Ratio of Lower Secondary Teachers’ Salary to GDP per Capita (2014)NetherlandsTeacherSalary2016Source: OECD Education at a Glance 2016 (Teacher Salaries) and OECD (GDP per capita)

The government is working to establish a common core curriculum for teacher education programs as well as common final examinations. Another new initiative is creating academic teacher education programs (in universities) in addition to the professional ones (in HBOs) that currently exist. The Ministry of Education hopes that creating these academic programs will encourage a higher quality of student to pursue teacher education.

Career Ladders

Teachers in the Netherlands can progress through various pay grades as well as be promoted to higher-ranked positions within the school. Teachers can become deputy head teachers, head teachers, principals and/or school managers. Teachers who choose to remain in the classroom for their entire career may earn seniority through professional development and experience, and can increase their initial salary by more than 75% over their career. Because schools in the Netherlands have a great deal of autonomy, with two-thirds of government-funded schools classified as independent, each school’s managerial staff and school board has almost total control over the school’s staff and their promotion opportunities. The Ministry of Education only requires that teachers be licensed in order to be hired at a government-funded school.

Professional Development

In 2006, the Dutch government implemented the Education Professions Act, which regulates competence standards for all education-related professions. This act required all schools to establish a support program for new staff and to formulate teacher training and induction programs in conjunction with training institutions. The Ministry of Education also furnishes a fund to provide individual training grants to teachers for them to obtain higher or specialist qualifications. This fund also covers the cost of substitute teachers that replace teachers who are in training.

The 2008 TALIS survey of Dutch teachers revealed that the majority of teachers participate in informal, rather than formal, professional development. This generally takes the form of informal mentorships and conversations, courses and workshops and reading professional literature.

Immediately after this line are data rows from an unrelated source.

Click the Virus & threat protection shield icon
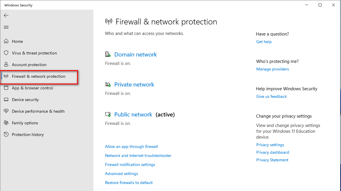The height and width of the screenshot is (191, 341). click(6, 53)
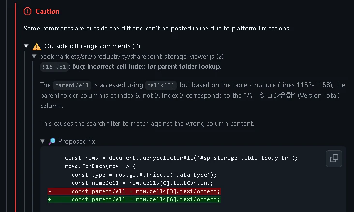This screenshot has width=354, height=212.
Task: Click the added cells[6] green diff line
Action: tap(145, 199)
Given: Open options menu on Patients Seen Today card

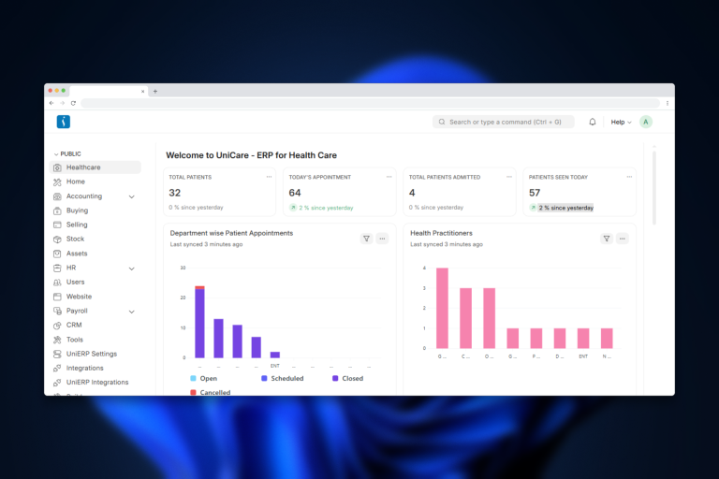Looking at the screenshot, I should pos(629,177).
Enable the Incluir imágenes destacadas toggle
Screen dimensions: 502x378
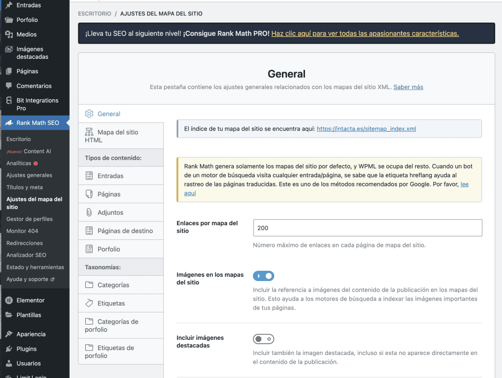(263, 339)
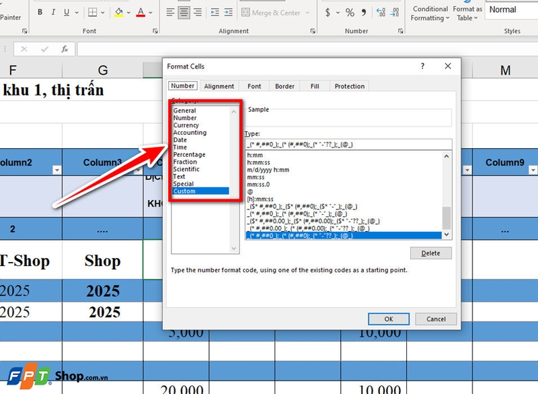538x394 pixels.
Task: Open the Border tab in Format Cells
Action: [x=284, y=86]
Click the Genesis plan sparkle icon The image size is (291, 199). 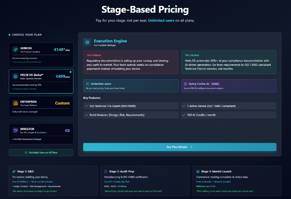pyautogui.click(x=15, y=50)
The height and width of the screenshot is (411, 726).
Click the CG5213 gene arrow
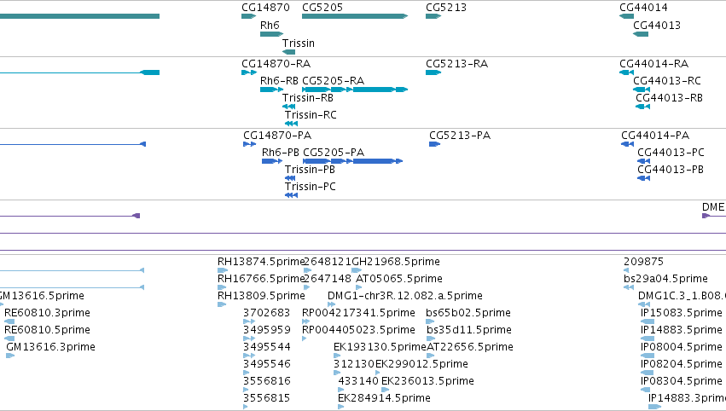click(433, 16)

Similarly, a European Commission study has found that while teachers in the Netherlands are expected to engage in continuous professional development throughout their careers, in practice, it is optional, and that there are no incentives – defined by the study as salary increases and promotions – to complete professional development. In the TALIS survey, teachers suggested that they would like more formal development opportunities in the areas of student counseling, special needs teaching and Information and Communications Technology curriculum. Part of the government’s action plan is the creation of a stronger professional organization for teachers that will be able to evaluate teachers and provide teacher training grants.